NCB reported positive first-quarter results, with a pre-tax profit estimated at more than $5 million. Key business indicators posted positive growth across the board, with total deposits reaching approximately $4.3 billion, up 6.8 per cent compared to the end of 2024.
Customer loans at NCB were estimated at more than $3.1 billion, an increase of 9.6 per cent, equivalent to a net rise of over $272 million. Particularly, net interest income hit a nine-quarter high, estimated at nearly $20.4 million.
Commenting on these strong results, Ta Kieu Hung, CEO of NCB, said, "These outcomes stem from NCB’s efforts to vigorously expand business activities under its new strategy while simultaneously restructuring the bank in accordance with the restructuring plan approved until the end of the decade."
|
Regarding Vietcombank’s Q1 performance, Le Quang Vinh, the bank's CEO, spoke about the key indicators that showed strong growth, especially in credit and international trade finance activities. Vietcombank also signed multiple important credit agreements in Q1, supporting its growth targets.
"Fundraising activities maintained stable growth, foreign exchange trading volumes expanded strongly, and profits continued to grow on-year, with non-interest income making a significant contribution to the overall profit structure," said Vinh.
Nguyen Tran Manh Trung, general director of VietinBank, revealed that the bank’s total assets reached approximately $100 billion, up 3.9 per cent year-to-date. Outstanding credit amounted to around $72 billion, up 4.7 per cent, while customer deposits stood at about $92 billion, growing 6 per cent. Standalone pre-tax profit was estimated at $376.7 million, a 19.6 per cent increase on-year.
"It may sound counterintuitive, but VietinBank will be the first among the Big Four state-owned banks to study reducing the number of physical transaction offices. We plan to close several hundred branches and replace them with digital platforms to better serve customers and enhance user experience. This is a key investment focus for VietinBank, and we believe tangible results will be seen in the near future," said Tran Minh Binh, chairman of VietinBank.

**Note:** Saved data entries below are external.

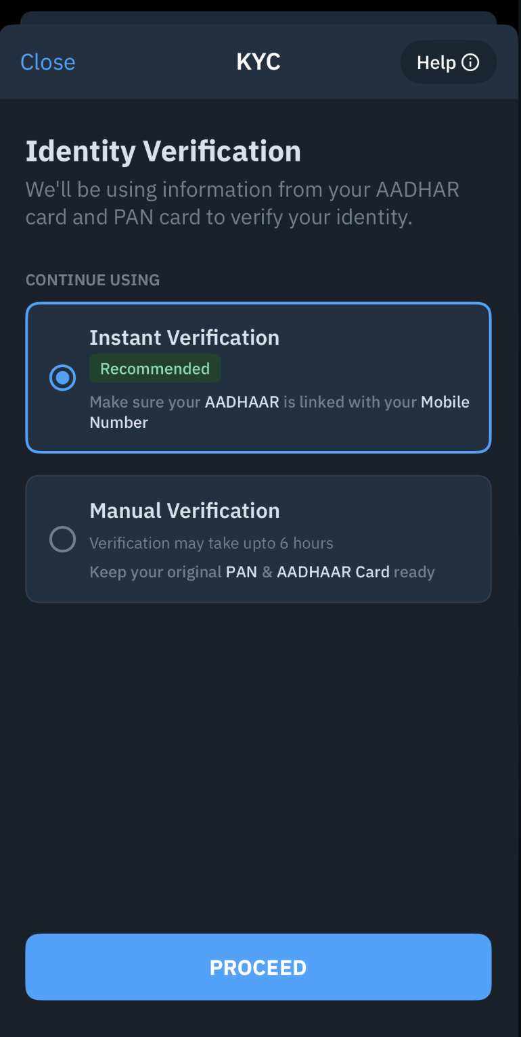Click the info circle icon beside Help
Image resolution: width=521 pixels, height=1037 pixels.
coord(470,63)
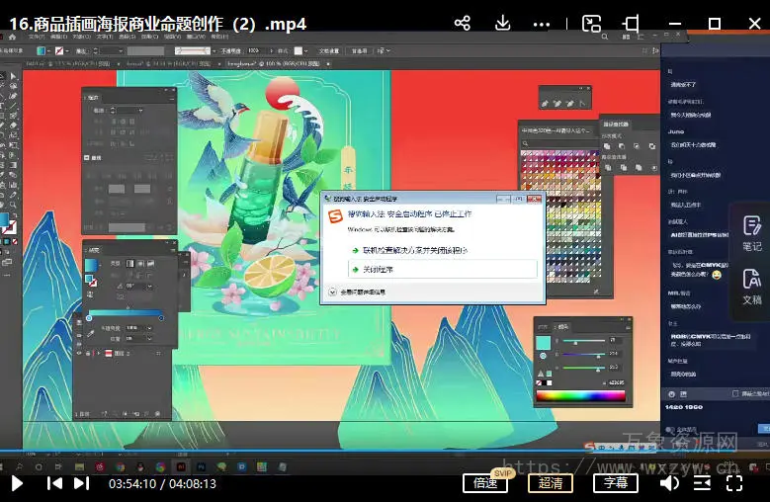Enable picture-in-picture mini window mode
Screen dimensions: 770x502
[591, 24]

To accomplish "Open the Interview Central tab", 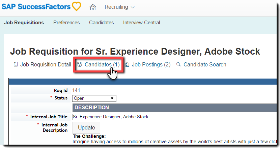I will click(x=141, y=23).
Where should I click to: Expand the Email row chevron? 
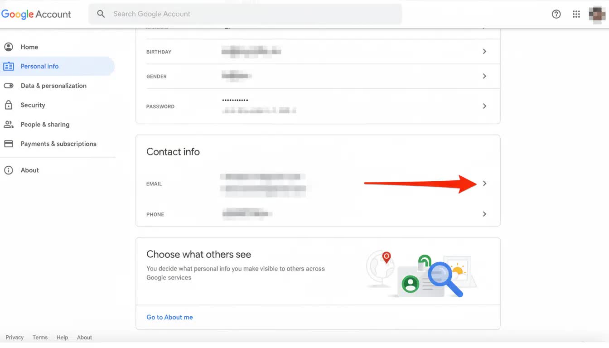click(484, 184)
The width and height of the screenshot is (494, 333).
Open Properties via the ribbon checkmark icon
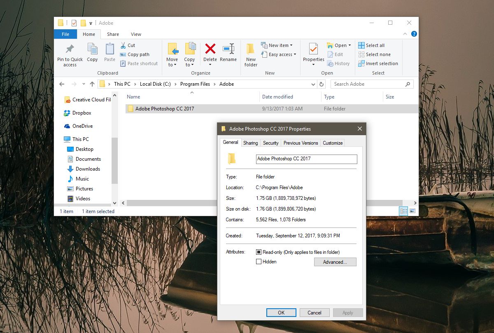click(314, 49)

Dr. Can Van Luc, chief economist at BIDV, commented that 2025 is expected to be a year of stable growth for the banking sector, although significant risks and challenges remain.
"In the base-case scenario, credit growth is projected at 14-15 per cent, driven by low interest rates and increasing capital demand across key economic sectors. Retail lending and real estate credit, particularly in the business, consumer, and mortgage segments, are showing signs of recovery and are expected to continue expanding. Corporate lending is anticipated to remain stable as businesses maintain expansion plans, despite pressure from new tariff shocks," said Luc.
However, Luc noted that the banking sector’s profit growth in 2025 faces several headwinds. Non-performing loan (NPL) ratios remain elevated, especially in the construction, real estate, commerce, and manufacturing sectors, where repayment capacity is still weak, affecting banks’ debt recovery efforts.
Luc emphasised that export-import businesses are likely to face greater difficulties under the new tariff policies of the current US administration, potentially exacerbating NPL risks.
"Secondly, service income streams that previously contributed significantly to profits – such as foreign exchange trading, bancassurance, and off-balance-sheet debt recovery – are unlikely to rebound quickly. Thirdly, management costs are trending higher, driven by technology investments and rising labour costs, aligned with government roadmaps and intensified competition for talent," he said.
"Lastly, the net interest margin will be difficult to improve, as lending rates are expected to decline slightly under guidance from the government and State Bank, while deposit rates are unlikely to decrease given tight liquidity conditions amid high credit growth targets," added Luc.